> _Task description_:
If a line of the records holds the word "agent", copy it out.

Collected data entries
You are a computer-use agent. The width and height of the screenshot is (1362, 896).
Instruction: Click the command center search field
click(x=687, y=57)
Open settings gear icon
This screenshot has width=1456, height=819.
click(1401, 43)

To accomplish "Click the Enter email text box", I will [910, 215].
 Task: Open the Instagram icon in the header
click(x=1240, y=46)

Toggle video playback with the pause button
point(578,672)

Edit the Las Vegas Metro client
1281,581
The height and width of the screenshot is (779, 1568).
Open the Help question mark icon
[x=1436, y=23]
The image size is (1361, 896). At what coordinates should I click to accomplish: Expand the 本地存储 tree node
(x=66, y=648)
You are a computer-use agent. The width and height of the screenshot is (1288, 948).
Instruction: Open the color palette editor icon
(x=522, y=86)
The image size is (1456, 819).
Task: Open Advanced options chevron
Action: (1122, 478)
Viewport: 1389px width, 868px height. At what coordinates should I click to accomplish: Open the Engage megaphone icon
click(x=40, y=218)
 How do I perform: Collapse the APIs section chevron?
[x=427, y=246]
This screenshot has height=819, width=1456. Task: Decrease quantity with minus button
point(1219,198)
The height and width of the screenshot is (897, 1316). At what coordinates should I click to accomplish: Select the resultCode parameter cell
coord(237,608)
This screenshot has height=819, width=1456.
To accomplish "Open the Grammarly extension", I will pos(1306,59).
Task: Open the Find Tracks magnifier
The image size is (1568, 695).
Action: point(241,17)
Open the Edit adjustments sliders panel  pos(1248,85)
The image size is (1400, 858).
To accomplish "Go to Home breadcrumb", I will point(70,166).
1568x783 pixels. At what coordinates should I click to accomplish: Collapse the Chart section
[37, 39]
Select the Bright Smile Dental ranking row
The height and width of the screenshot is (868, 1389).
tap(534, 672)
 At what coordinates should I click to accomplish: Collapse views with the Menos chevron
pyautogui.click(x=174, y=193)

> _Answer box_:
You are a computer-use agent. The width and height of the screenshot is (1362, 896).
You are a computer-use agent. The width and height of the screenshot is (1288, 948).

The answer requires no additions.